Offshore Europe 2013: Statoil updates Mariner, Bressay heavy oil developments

Sept. 3, 2013
Statoil aims to recruit 1,200 staff to support its Mariner and Bressay heavy oil projects in the UK northern North Sea.

Offshore staff

ABERDEEN, UK – Statoil aims to recruit 1,200 staff to support its Mariner and Bressay heavy oil projects in the UK northern North Sea.

Around 700 will be needed for Mariner, said Lars Christian Bacher, executive vice president for international development and production. These will comprise offshore and onshore personnel working directly for Statoil or contractors.

Mariner is being developed with a production, drilling, and quarters platform on a steel jacket with 50 well slots, linked to an 850,000-bbl storage vessel. Production is due to start in 2017, peak at around 55,000 b/d of oil, and continue for at least three decades.

By year-end Statoil is expected to announce its preferred concept for the nearbyBressay field. This will probably involve a lookalike platform. Dragados, building the jacket for Mariner at its yard in southwest Spain, is thought to have an option in its contract to also construct the Bressay jacket.

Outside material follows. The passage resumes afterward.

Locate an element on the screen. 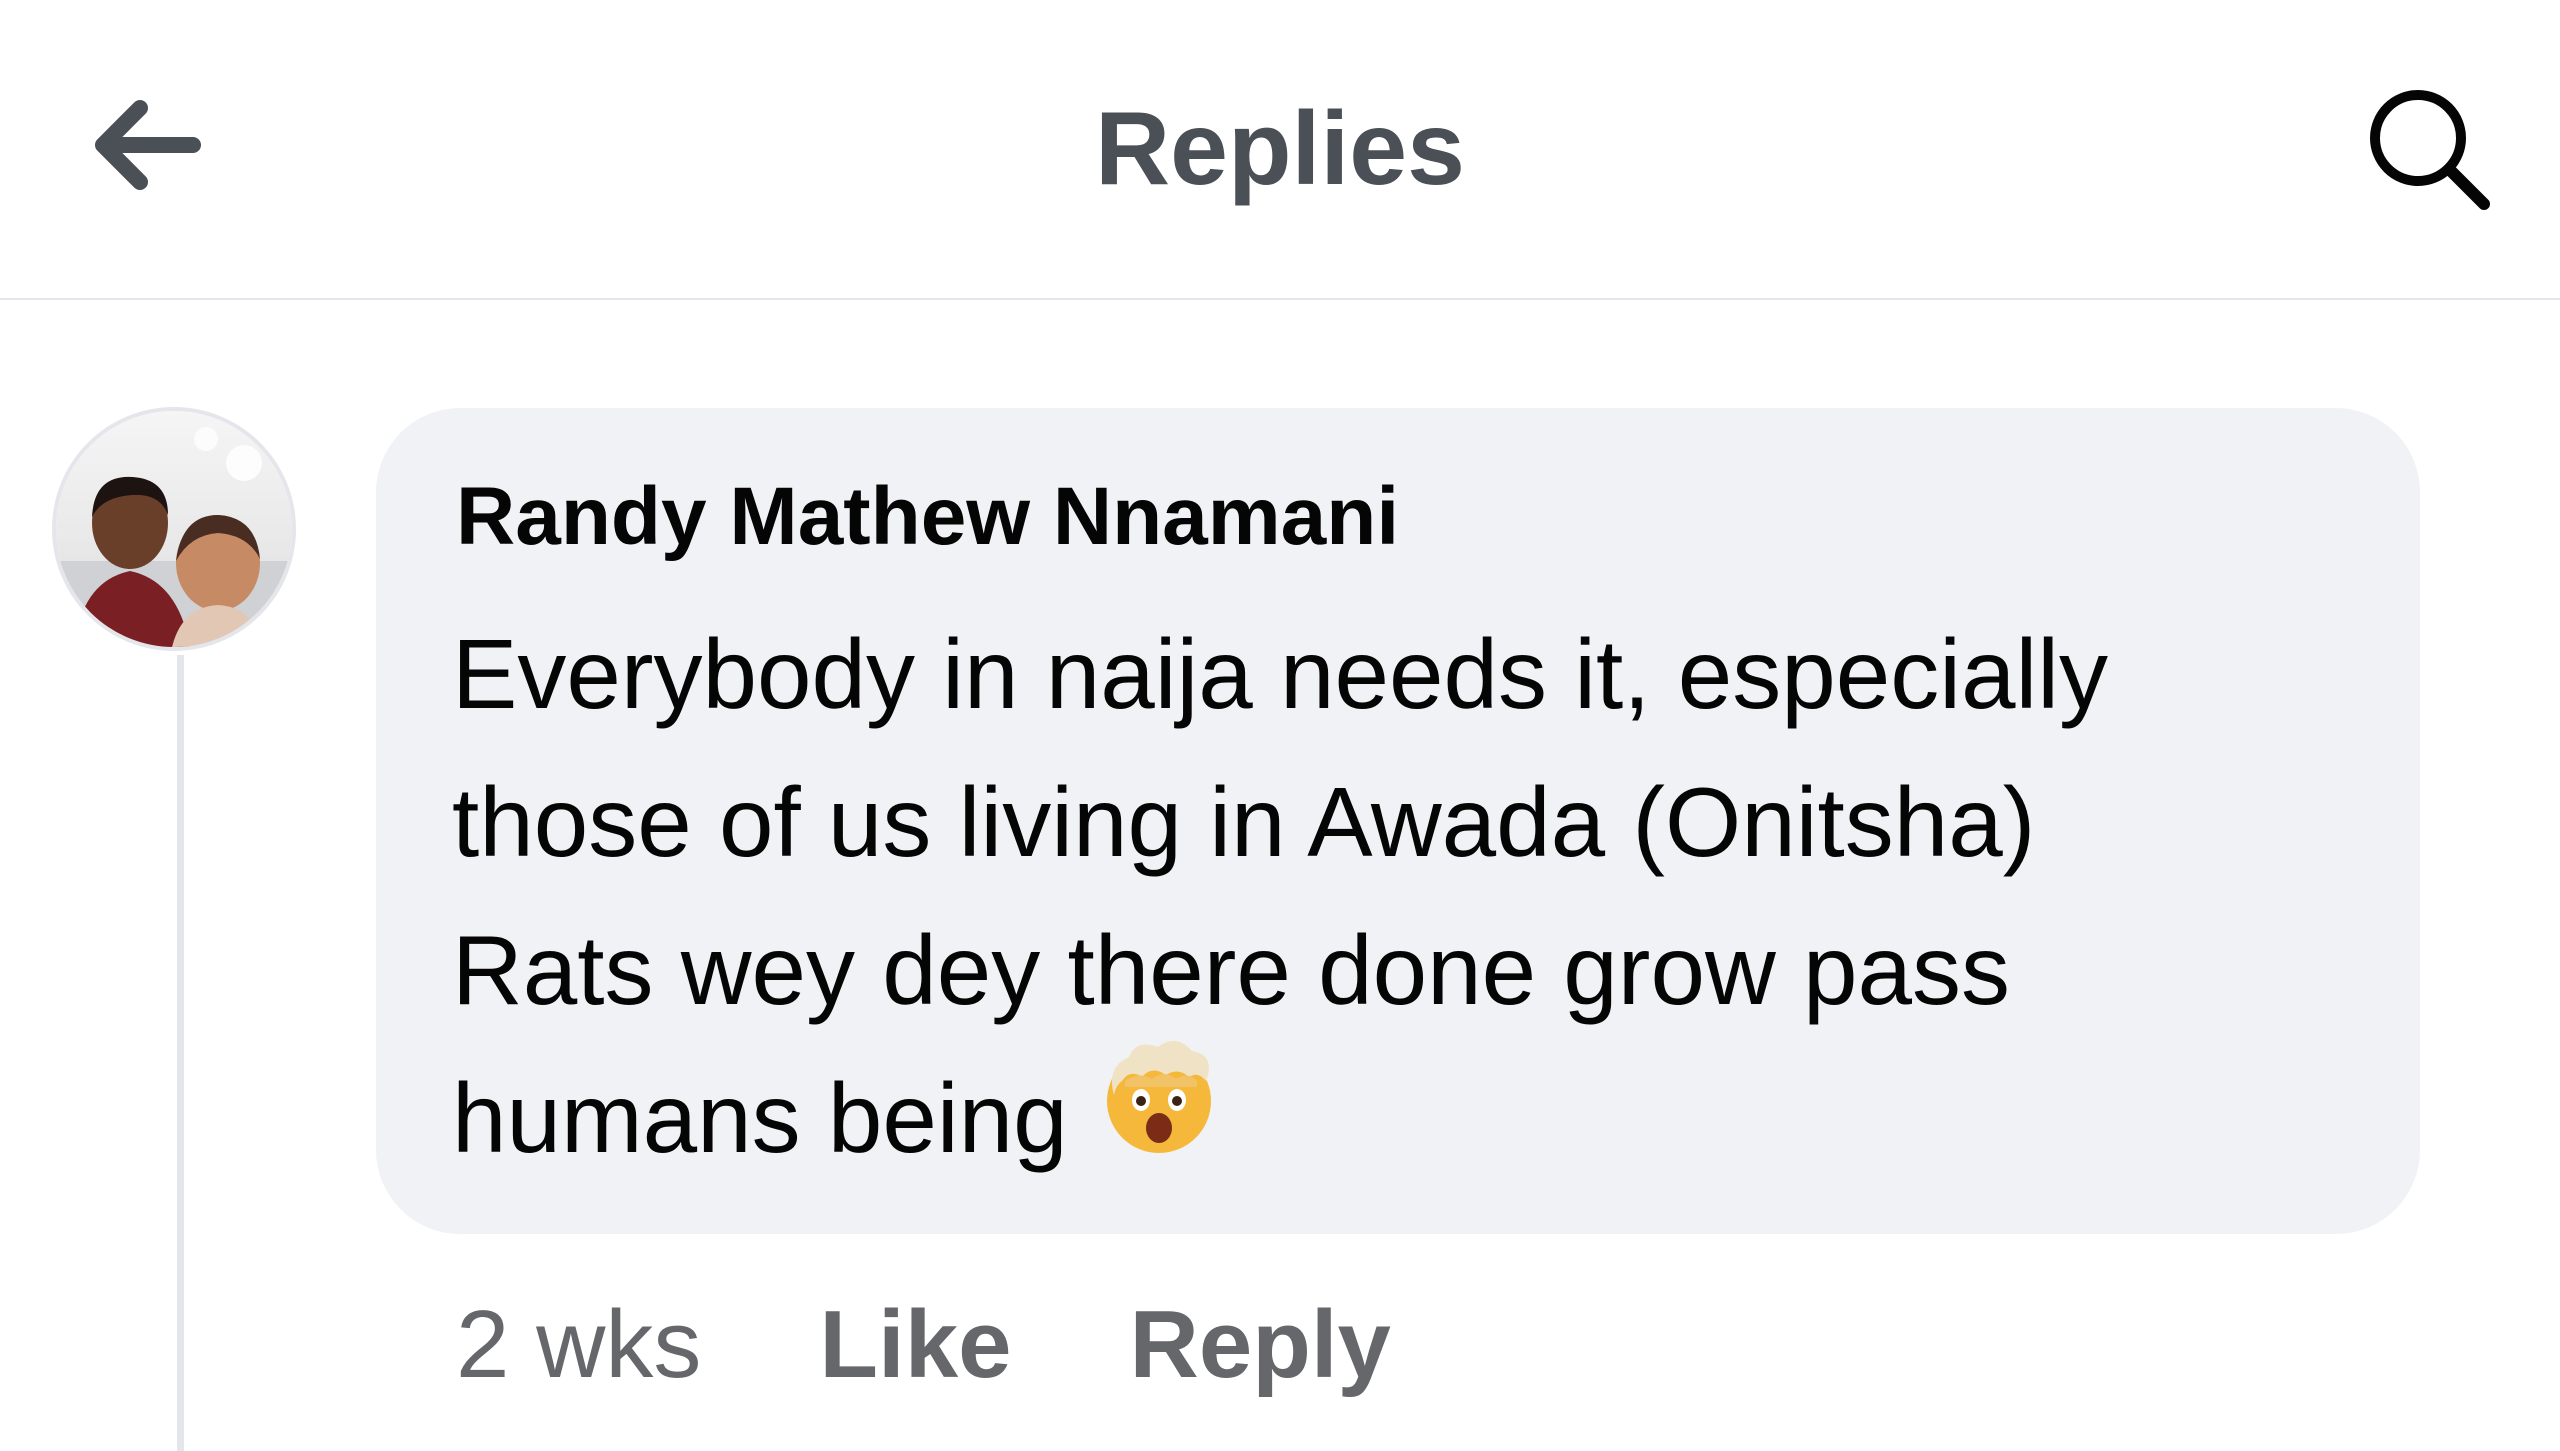 The width and height of the screenshot is (2560, 1451). search-icon is located at coordinates (2430, 150).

Assuming Bressay goes ahead, around 500 staff probably would be needed for the project, Bacher said.

Statoil aims to recover more than 250 MMbbl from Mainer and 200-300 MMbbl from Bressay. The current targeted recovery factor for Mariner’s complex reservoirs is 16%-17%, he said, but that could rise over time as new technologies emerge to produce heavy oil.

Grane in the Norwegian sector was the company’s first heavy oil development, and recovery there has risen thanks to innovations such as multi-lateral wells. Statoil transferred knowledge built up on Grane to the Peregrino heavy oil project offshore Brazil, and then to the Leisner development onshore Canada.

Experience from these fields is factored into planning for Mariner, where downhole technologies will include submersible pumps and inflow control devices, designed to keep as much water as possible “behind the reservoir,” he said. “Heavy oil reservoirs produce a lot of water, so the best thing is to keep the water in the reservoir.”